The Library of Babel
Enlightened, solitary, infinite, perfectly unmoving, armed with precious volumes, pointless, incorruptible, and secret.
In 1941, Jorge Luis Borges wrote a short story called “The Library of Babel.” If you haven’t read it, or if it’s been a while, go read it now. It’s only eight pages. If that’s all this email accomplishes for you today, I’ll consider it a success.
In its finite but innumerable books, Borges’ Library contains every possible arrangement of letters. In 2015 Jonathan Basile made LibraryofBabel.info, a website that not only accomplishes this but is even searchable. Here’s one of the 10²⁹ pages that just say “today in tabs.” Here’s the last line of The Great Gatsby. Can you find it? If not, don’t worry, it shows up embedded in 29³¹⁴¹ more pages of gibberish. How about this page? It implicitly existed before I searched for it, which I find kind of upsetting.

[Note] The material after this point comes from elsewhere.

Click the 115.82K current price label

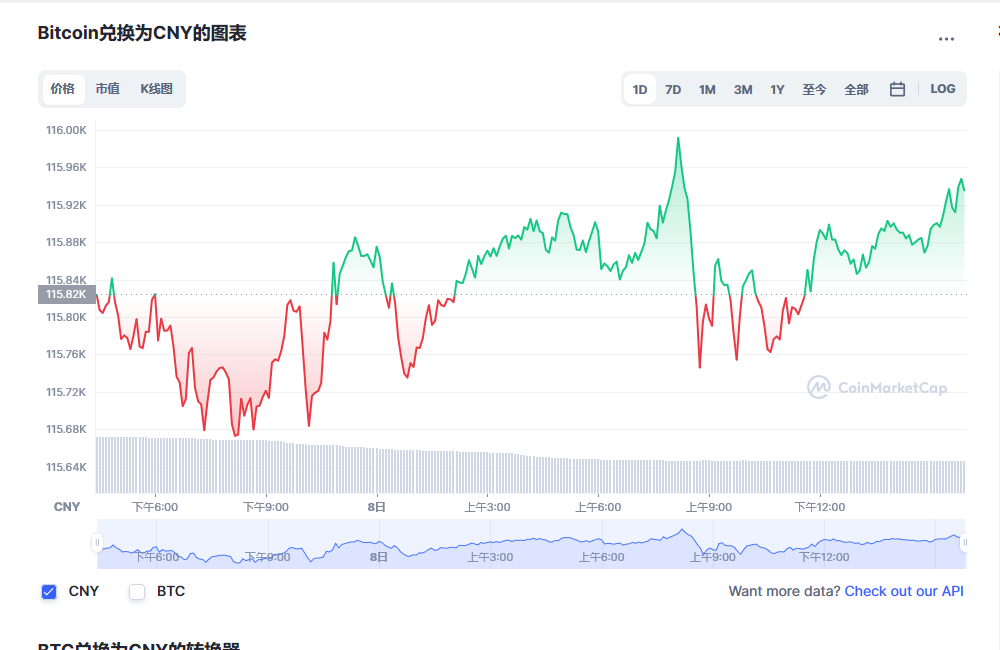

But as interesting/disturbing as the Library’s content is, I’m also fascinated by the physical structure of it. Picture a cross between “The Name of Rose” and “House of Leaves.” A sort of infinite scriptorium designed by bees. Borges writes:
The universe (which others call the Library) is composed of an indefinite, perhaps infinite number of hexagonal galleries. In the center of each gallery is a ventilation shaft, bounded by a low railing. From any hexagon one can see the floors above and below—one after another, endlessly. The arrangement of the galleries is always the same: Twenty bookshelves, five to each side, line four of the hexagon's six sides; the height of the bookshelves, floor to ceiling, is hardly greater than the height of a normal librarian. One of the hexagon's free sides opens onto a narrow sort of vestibule, which in turn opens onto another gallery, identical to the first—identical in fact to all. To the left and right of the vestibule are two tiny compartments. One is for sleeping, upright; the other, for satisfying one's physical necessities. Through this space, too, there passes a spiral staircase, which winds upward and downward into the remotest distance.
Basile discussed this description, what it implies about the shape and arrangement of the Library, and the confusing and impossible specificity of “One of the hexagon's free sides…” He concludes that Borges meant “Two of the hexagon’s free sides…” and that the arrangement of hexagons on any floor of the Library might look like this:
Each hexagon has two entrances or exits, which pass through the “vestibule” and into another hexagon. Each hexagon has four bookcases, one per remaining wall, and each bookcase has five shelves. In the center of each hexagon is an open shaft, allowing you to see identical hexagons receding into the distance above and below. In the vestibules are spiral staircases that allow access to higher and lower levels. Got it?
Let’s Build Our Own Library
Substack recently added the ability to edit your comments, and comments already had permanent URLs. I’m sure you can see where I’m going with this. If not, remember MUDs? In Ye Olde Dayes, the pinnacle of online gaming was the “multi-user dungeon” (or “multi-user domain”). A “multiplayer real-time virtual world, usually text-based or storyboarded,” according to Wikipedia. For example, Will Crowther’s “Adventure!!” began:
In the comments we have everything we need to create our own Library of Babel MUD.
How to Play:
Make your own hexagon. Just post a comment and describe the room you want to add. What’s in it? Are the shelves full? Half full? Strangely empty? Are there other objects on the shelves? Is there a person here? Does an event happen? Is there a funny smell? You can add objects or details in new comments and then edit your hexagon to link to them. Then link your hexagon to two more. Since you can edit all your comments, you can always add or change anything. Don’t be afraid to leave things unfinished, the Library is always changing.